_Problem_.
Return, exactly and in full, the lines of the records below starting at the one with "This screenshot has height=1432, width=840." and ending at the one with "Given: Open the download", and no other lines.

(Stored items)
━━━

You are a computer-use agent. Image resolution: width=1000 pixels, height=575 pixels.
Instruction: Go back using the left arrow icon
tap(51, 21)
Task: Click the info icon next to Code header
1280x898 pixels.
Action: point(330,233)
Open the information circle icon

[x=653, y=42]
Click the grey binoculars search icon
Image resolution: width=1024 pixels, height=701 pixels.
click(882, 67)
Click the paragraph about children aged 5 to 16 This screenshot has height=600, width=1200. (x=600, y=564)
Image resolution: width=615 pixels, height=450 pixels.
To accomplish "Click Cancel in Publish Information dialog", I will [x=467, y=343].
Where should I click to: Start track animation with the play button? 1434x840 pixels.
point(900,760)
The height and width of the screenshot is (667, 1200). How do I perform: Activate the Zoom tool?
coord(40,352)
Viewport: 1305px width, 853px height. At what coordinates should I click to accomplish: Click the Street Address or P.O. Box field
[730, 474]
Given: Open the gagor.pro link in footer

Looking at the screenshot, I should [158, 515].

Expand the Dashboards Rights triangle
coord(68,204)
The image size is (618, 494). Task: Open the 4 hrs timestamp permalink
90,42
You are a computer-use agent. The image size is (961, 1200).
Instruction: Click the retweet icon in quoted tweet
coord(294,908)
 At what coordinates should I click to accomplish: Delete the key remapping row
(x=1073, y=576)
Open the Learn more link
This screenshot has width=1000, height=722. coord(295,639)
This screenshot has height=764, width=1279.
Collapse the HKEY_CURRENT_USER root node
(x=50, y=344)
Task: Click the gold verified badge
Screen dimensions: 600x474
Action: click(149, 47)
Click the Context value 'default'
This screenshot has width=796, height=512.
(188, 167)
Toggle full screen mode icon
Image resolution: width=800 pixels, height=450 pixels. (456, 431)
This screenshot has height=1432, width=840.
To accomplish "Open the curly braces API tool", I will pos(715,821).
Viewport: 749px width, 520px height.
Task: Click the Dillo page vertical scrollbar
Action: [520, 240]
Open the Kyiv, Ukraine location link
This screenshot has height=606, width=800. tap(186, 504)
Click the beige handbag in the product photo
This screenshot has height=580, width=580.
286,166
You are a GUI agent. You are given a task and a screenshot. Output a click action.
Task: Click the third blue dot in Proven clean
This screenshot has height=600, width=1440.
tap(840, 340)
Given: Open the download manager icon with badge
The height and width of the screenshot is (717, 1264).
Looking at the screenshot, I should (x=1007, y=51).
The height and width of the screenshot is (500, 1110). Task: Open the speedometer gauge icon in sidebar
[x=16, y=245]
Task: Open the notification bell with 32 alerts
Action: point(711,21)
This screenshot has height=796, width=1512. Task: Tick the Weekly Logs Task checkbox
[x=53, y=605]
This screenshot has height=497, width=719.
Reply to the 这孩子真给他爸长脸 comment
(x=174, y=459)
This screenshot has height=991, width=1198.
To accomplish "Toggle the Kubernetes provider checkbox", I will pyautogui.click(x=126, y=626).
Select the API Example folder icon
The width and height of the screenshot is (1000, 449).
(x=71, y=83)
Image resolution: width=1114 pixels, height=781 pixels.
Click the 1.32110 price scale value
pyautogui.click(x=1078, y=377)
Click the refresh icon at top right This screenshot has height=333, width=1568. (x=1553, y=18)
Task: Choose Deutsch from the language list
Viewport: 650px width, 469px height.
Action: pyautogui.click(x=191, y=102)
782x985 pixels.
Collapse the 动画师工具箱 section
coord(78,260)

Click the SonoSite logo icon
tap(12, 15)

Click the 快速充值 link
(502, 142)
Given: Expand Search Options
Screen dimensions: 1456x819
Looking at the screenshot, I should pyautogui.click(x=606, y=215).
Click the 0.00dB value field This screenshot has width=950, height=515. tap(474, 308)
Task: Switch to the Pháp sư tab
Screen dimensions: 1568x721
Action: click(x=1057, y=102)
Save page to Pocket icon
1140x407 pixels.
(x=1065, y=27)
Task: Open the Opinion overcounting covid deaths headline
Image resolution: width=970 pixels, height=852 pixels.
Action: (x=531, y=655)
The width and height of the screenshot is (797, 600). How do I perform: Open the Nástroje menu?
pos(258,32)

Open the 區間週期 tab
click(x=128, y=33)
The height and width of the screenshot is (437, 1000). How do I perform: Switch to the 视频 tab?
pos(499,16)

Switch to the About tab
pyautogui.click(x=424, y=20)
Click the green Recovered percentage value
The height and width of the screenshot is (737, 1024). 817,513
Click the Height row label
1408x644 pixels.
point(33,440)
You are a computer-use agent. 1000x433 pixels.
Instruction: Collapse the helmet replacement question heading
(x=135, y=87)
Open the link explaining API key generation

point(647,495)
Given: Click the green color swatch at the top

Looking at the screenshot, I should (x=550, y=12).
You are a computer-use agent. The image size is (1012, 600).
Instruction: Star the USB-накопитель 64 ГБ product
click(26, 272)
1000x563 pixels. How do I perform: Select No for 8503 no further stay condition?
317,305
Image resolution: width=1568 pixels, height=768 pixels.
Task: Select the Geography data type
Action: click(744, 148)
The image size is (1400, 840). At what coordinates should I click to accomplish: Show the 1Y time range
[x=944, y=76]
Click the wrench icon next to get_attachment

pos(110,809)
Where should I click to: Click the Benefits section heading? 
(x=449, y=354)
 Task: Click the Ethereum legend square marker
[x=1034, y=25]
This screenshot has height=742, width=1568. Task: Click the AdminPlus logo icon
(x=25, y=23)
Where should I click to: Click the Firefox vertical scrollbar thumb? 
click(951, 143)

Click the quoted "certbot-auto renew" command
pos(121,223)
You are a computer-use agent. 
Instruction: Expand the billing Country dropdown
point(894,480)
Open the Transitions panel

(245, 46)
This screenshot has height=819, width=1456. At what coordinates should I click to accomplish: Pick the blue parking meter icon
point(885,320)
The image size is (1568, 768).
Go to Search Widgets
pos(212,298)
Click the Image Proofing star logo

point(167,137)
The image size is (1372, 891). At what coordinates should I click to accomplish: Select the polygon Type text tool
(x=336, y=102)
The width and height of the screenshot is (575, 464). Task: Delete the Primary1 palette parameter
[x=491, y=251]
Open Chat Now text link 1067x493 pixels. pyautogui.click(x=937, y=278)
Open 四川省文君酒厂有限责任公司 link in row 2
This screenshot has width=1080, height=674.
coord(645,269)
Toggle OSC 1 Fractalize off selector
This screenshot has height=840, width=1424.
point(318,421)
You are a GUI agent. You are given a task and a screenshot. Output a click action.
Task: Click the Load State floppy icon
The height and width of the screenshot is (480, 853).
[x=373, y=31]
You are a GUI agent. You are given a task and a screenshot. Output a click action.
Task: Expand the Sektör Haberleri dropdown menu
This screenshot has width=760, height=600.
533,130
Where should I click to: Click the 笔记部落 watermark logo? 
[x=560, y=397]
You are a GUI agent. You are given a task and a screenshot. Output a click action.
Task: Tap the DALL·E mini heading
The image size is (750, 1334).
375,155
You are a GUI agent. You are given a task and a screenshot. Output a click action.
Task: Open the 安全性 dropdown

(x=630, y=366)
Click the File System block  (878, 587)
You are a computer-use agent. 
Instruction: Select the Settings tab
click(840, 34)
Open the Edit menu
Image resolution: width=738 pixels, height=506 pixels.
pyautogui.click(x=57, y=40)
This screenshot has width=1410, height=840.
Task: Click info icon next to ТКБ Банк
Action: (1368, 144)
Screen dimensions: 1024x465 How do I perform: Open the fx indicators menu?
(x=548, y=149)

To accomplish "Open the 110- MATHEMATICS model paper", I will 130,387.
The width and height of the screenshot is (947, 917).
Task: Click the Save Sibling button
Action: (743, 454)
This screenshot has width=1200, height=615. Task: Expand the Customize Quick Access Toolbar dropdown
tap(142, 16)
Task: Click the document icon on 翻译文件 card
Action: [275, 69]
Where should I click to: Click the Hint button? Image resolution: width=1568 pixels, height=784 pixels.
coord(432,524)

━━━

_Problem solution_.
This screenshot has height=1432, width=840.
To accomplish "Open the curly braces API tool", I will pos(715,821).
Viewport: 749px width, 520px height.
Task: Click the Dillo page vertical scrollbar
Action: [520, 240]
Open the Kyiv, Ukraine location link
This screenshot has height=606, width=800. tap(186, 504)
Click the beige handbag in the product photo
This screenshot has height=580, width=580.
286,166
You are a GUI agent. You are given a task and a screenshot. Output a click action.
Task: Click the third blue dot in Proven clean
This screenshot has height=600, width=1440.
tap(840, 340)
Given: Open the download manager icon with badge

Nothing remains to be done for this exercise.